== AIM ==
Rewrite the listing with every "Instruction" replaced by "Directive", keeping everything else unchanged.

(Word and item position data)
◇ ◇ ◇

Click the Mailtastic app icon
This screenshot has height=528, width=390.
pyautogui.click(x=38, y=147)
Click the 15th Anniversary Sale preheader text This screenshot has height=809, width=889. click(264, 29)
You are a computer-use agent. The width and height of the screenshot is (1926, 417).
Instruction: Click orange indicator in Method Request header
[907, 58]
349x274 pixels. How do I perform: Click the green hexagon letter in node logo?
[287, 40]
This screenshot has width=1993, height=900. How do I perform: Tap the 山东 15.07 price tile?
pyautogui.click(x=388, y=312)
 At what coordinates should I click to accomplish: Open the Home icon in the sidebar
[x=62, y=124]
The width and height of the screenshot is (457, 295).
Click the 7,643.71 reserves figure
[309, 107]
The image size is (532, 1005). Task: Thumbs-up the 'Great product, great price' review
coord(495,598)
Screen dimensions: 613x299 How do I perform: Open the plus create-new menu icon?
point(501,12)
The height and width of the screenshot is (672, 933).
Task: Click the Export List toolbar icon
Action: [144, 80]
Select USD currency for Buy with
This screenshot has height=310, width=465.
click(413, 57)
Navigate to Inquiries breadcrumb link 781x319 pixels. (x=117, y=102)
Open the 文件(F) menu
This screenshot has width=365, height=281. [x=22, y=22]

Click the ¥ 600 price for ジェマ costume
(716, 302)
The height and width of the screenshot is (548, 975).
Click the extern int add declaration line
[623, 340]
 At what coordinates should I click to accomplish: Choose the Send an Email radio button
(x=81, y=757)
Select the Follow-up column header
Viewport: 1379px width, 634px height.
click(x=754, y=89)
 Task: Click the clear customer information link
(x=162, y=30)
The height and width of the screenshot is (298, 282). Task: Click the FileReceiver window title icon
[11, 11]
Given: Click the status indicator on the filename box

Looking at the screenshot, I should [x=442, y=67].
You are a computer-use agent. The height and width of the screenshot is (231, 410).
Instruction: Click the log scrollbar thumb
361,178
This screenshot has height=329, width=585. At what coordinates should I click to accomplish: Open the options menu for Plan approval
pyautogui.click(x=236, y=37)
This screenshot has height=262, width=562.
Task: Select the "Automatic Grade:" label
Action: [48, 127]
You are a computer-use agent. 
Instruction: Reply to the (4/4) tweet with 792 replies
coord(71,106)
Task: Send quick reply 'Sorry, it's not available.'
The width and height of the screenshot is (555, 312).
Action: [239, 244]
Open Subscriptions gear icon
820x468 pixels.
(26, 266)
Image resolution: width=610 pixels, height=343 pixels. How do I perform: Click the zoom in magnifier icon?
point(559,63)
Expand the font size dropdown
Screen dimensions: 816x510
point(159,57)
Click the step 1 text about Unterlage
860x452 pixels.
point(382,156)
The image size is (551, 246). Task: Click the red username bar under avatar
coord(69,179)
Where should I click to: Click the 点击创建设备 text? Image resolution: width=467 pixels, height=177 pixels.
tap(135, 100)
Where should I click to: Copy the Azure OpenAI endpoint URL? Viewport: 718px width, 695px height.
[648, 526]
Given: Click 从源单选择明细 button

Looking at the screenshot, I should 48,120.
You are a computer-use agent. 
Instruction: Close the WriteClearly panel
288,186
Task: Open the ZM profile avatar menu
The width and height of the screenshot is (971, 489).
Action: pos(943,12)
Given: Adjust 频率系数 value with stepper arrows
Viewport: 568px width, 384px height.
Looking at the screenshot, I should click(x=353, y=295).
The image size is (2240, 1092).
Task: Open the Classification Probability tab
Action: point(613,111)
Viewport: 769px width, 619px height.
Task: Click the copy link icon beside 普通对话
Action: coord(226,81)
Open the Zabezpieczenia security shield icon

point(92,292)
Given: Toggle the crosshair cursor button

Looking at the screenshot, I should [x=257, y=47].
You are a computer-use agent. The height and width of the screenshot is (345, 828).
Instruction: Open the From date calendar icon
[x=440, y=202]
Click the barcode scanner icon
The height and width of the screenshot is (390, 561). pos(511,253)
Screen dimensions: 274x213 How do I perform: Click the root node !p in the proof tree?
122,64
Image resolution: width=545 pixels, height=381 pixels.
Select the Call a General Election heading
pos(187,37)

◇ ◇ ◇

== OUTPUT FOR THIS TASK ==
Click the Mailtastic app icon
This screenshot has height=528, width=390.
pyautogui.click(x=38, y=147)
Click the 15th Anniversary Sale preheader text This screenshot has height=809, width=889. click(264, 29)
You are a computer-use agent. The width and height of the screenshot is (1926, 417).
Directive: Click orange indicator in Method Request header
[907, 58]
349x274 pixels. How do I perform: Click the green hexagon letter in node logo?
[287, 40]
This screenshot has width=1993, height=900. How do I perform: Tap the 山东 15.07 price tile?
pyautogui.click(x=388, y=312)
 At what coordinates should I click to accomplish: Open the Home icon in the sidebar
[x=62, y=124]
The width and height of the screenshot is (457, 295).
Click the 7,643.71 reserves figure
[309, 107]
The image size is (532, 1005). Task: Thumbs-up the 'Great product, great price' review
coord(495,598)
Screen dimensions: 613x299 How do I perform: Open the plus create-new menu icon?
point(501,12)
The height and width of the screenshot is (672, 933).
Task: Click the Export List toolbar icon
Action: [144, 80]
Select USD currency for Buy with
This screenshot has height=310, width=465.
click(413, 57)
Navigate to Inquiries breadcrumb link 781x319 pixels. (x=117, y=102)
Open the 文件(F) menu
This screenshot has width=365, height=281. [x=22, y=22]

Click the ¥ 600 price for ジェマ costume
(716, 302)
The height and width of the screenshot is (548, 975).
Click the extern int add declaration line
[623, 340]
 At what coordinates should I click to accomplish: Choose the Send an Email radio button
(x=81, y=757)
Select the Follow-up column header
Viewport: 1379px width, 634px height.
click(x=754, y=89)
 Task: Click the clear customer information link
(x=162, y=30)
The height and width of the screenshot is (298, 282). Task: Click the FileReceiver window title icon
[11, 11]
Given: Click the status indicator on the filename box

Looking at the screenshot, I should [x=442, y=67].
You are a computer-use agent. The height and width of the screenshot is (231, 410).
Directive: Click the log scrollbar thumb
361,178
This screenshot has height=329, width=585. At what coordinates should I click to accomplish: Open the options menu for Plan approval
pyautogui.click(x=236, y=37)
This screenshot has height=262, width=562.
Task: Select the "Automatic Grade:" label
Action: [48, 127]
You are a computer-use agent. 
Directive: Reply to the (4/4) tweet with 792 replies
coord(71,106)
Task: Send quick reply 'Sorry, it's not available.'
The width and height of the screenshot is (555, 312).
Action: [239, 244]
Open Subscriptions gear icon
820x468 pixels.
(26, 266)
Image resolution: width=610 pixels, height=343 pixels. How do I perform: Click the zoom in magnifier icon?
point(559,63)
Expand the font size dropdown
Screen dimensions: 816x510
point(159,57)
Click the step 1 text about Unterlage
860x452 pixels.
point(382,156)
The image size is (551, 246). Task: Click the red username bar under avatar
coord(69,179)
Where should I click to: Click the 点击创建设备 text? Image resolution: width=467 pixels, height=177 pixels.
tap(135, 100)
Where should I click to: Copy the Azure OpenAI endpoint URL? Viewport: 718px width, 695px height.
[648, 526]
Given: Click 从源单选择明细 button

Looking at the screenshot, I should 48,120.
You are a computer-use agent. 
Directive: Close the WriteClearly panel
288,186
Task: Open the ZM profile avatar menu
The width and height of the screenshot is (971, 489).
Action: pos(943,12)
Given: Adjust 频率系数 value with stepper arrows
Viewport: 568px width, 384px height.
Looking at the screenshot, I should click(x=353, y=295).
The image size is (2240, 1092).
Task: Open the Classification Probability tab
Action: point(613,111)
Viewport: 769px width, 619px height.
Task: Click the copy link icon beside 普通对话
Action: coord(226,81)
Open the Zabezpieczenia security shield icon

point(92,292)
Given: Toggle the crosshair cursor button

Looking at the screenshot, I should [x=257, y=47].
You are a computer-use agent. The height and width of the screenshot is (345, 828).
Directive: Open the From date calendar icon
[x=440, y=202]
Click the barcode scanner icon
The height and width of the screenshot is (390, 561). pos(511,253)
Screen dimensions: 274x213 How do I perform: Click the root node !p in the proof tree?
122,64
Image resolution: width=545 pixels, height=381 pixels.
Select the Call a General Election heading
pos(187,37)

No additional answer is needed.